Every session involves push-ups, squats, kicks, punches and high-intensity strength training. Classes are only held over the weekends, but most members find these sessions strenuous enough not to opt for additional exercise during the week. Jeeth Devaiah, a former hockey player and fitness trainer for the Delhi Daredevils cricket team of the Indian Premier League, rarely misses these weekend classes. “I have been into sports all my life but have never done anything like this," says Devaiah. “It’s a complete exercise routine that includes cardiovascular exercises and weight training in the form of kicks and spot strengthening."

Get toned

“You will notice that people who have been practising martial arts for years have great bodies. This comes from the fact that often they are working every muscle in their body. It is more holistic as a workout compared with cardio exercises like cycling or running," says Heath Matthews, sports rehabilitation specialist, Kokilaben Dhirubhai Ambani Hospital and Medical Research Institute, Mumbai.

Krav Maga combines cardiovascular exercises and weight training in the form of kicks and spot strengthening; trainers at the Kalari Academy of Performing Arts in Bangalore. Photograph by Aniruddha Chowdhury/Mint

Wolf says that given the strenuous training plan at the classes, weight loss or strengthening of muscles is only a natural by-product. He says an hour-long session of Krav Maga can help burn up to 800 calories.

Bangalore-based Ashwin Mohan has been training students in Mixed Martial Arts (MMA), a combination of several martial art forms, including Vajra Mushti (a martial arts form from south India), kick-boxing, judo, kung fu, and yoga.
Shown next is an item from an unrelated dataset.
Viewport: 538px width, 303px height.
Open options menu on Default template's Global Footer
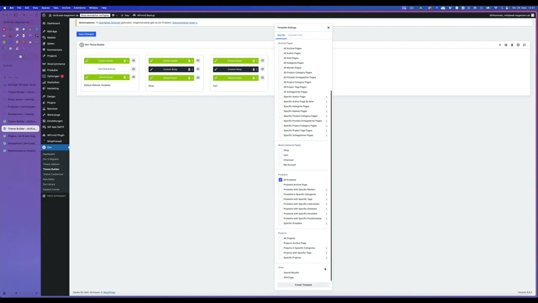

Though Mohan is not very comfortable with the idea of looking at martial arts as a means for weight loss, he says that if someone is looking for total fitness, then it would be a good option. “I have to say that my body is now more firm and youthful than it used to be when I was 25, when I wasn’t training in martial arts," says Mohan, who has learnt 23 forms of martial arts, including Brazilian Jiu-Jitsu and Shaolin Kung Fu in about two decades. Mohan’s class usually begins with a warm-up that is a combination of asanas, Pranayam and Chinese Qigong (a breathing technique). “With the current lives that most of us live, most parts of our body do not function to their fullest capacity," says Mohan, explaining that breathing techniques like Pranayam retrain the cardiovascular valves to pump blood efficiently. “To be able to fight, one needs to be physiologically relaxed, the muscles of the body should not be tense and one needs to train the body to do that," he says. Unlike Wolf’s classes that are intense and have a military method of instruction, Mohan helps his students relax. “Release all your thoughts," he says as they hold their ankles while their legs are stretched out in front of them. “You should train yourself not to think, because if you pause to think, you’ll never fight back."

Mind matters

Mixed Martial Arts is a combination of several martial art forms and yoga. Photograph by Aniruddha Chowdhury/Mint

Says Matthews, “You are working a lot of muscles in any martial arts session, but this works towards the health aspect only if you are not in the competitive arena." He adds that people who take part in fights could suffer from dislocated bones, bruises or even a concussion. “That just defeats the very purpose of fitness."